An actually USEFUL guide on uploading large files via API

TheFlodge · ‎11-07-2021

Hello fellow Dropsketeers!

So after writing what I hope is viewed as a SCATHING indictment of Dropbox's awful CLI support and API functionality/documentation, I decided that, while it was a somewhat satisfying way to blow off steam, it doesn't really help anyone in the same predicament (other than letting them know they're not insane or stupid, it's just terribly implemented and poorly documented). It occurred to me that some of the pageviews on my rant were probably from people Googling terms in order to try to find something useful that could actually help them figure this out. That being the case, I decided to channel my frustration into a more useful outlet by writing this simple guide to uploading large files from CLI via the API.

This guide makes a few assumptions: 1) You have a dropbox account (or a free trial or something - access to dropbox, basically). 2) You are working from Ubuntu or some other linux distro's CLI, not a GUI, and know how to do simple things like run cURL and read output from "ls". 3) You have a Dropbox developer account (if not, go here - they're free for Dropbox users and easy to set up). 4) You have created your first "App" in the developer section (if not, click "App console" in the upper right, then "Create app" and follow this guide).

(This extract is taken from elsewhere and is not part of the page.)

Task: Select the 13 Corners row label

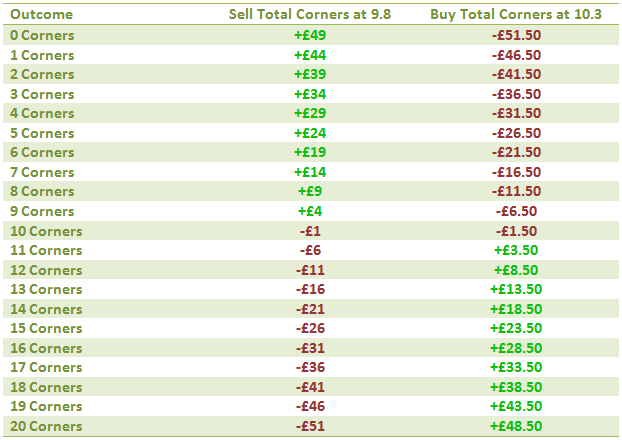Action: tap(46, 289)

For the purposes of this guide, I am using cURL to illustrate how to upload the files, however if you're working with files a few gigs or larger, you're going to need to script this, else you'll still spend the better part of an afternoon getting your content uploaded due to the fact that you have to upload things in 150MB chunks, and that chunking is done manually, by you, then POSTed one at a time, by you. In fairness, it's possible to run concurrent uploads, but I'm not ready to further abuse myself trying to translate their documentation into a useful format again...perhaps next time I'm feeling depressed and want to self-harm (it's a joke, people, relax - harming yourself is bad and if you're doing it or thinking about it, talk to a mental health professional).

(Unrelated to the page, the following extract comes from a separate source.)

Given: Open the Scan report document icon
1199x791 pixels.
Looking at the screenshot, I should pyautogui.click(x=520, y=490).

Disclaimer: This guide is provided as-is and might be a little quick and dirty, as I'm also watching Squid Game while writing it (and that show just DEMANDS your attention, especially with original audio and subtitles), but I'll include CLI examples and output to illustrate exactly what I did in order to upload my example file, a 640MB gzipped archive of pictures (sexy pictures ☞-_^☞). I am not professionally affiliated with Dropbox in any way, other than as a customer bound to them by my annual subscription period (and, increasingly, the white hot fire of my rage).

Overview:
1) Split files into 150MB chunks
2) Generate a token
3) /upload_session/start
4) /upload_session/append_v2
5) /upload_session/finish
6) Verify
7) Scripting

----- 1) Split files into 150MB chunks -----

Okay, so the first thing we need to do here is choose a file and prepare it for upload. Let's take a look at my example file, which lives in "~/move/camera/" (I'm already in ~/, so I'm just using relative paths):

$ ls -la move/camera/camera6.tar.gz
-rw-rw-r-- 1 theflodge theflodge 670934575 Sep 11 2019 move/camera/camera6.tar.gz

This is clearly over the 150MB limit set for "/upload", hence the need to use "/upload_session/" (Fun fact: If you try to upload something over the limit, you don't get an error message, instead you get a 4xx HTML response page, with no explanation of what happened or why. Helpful!)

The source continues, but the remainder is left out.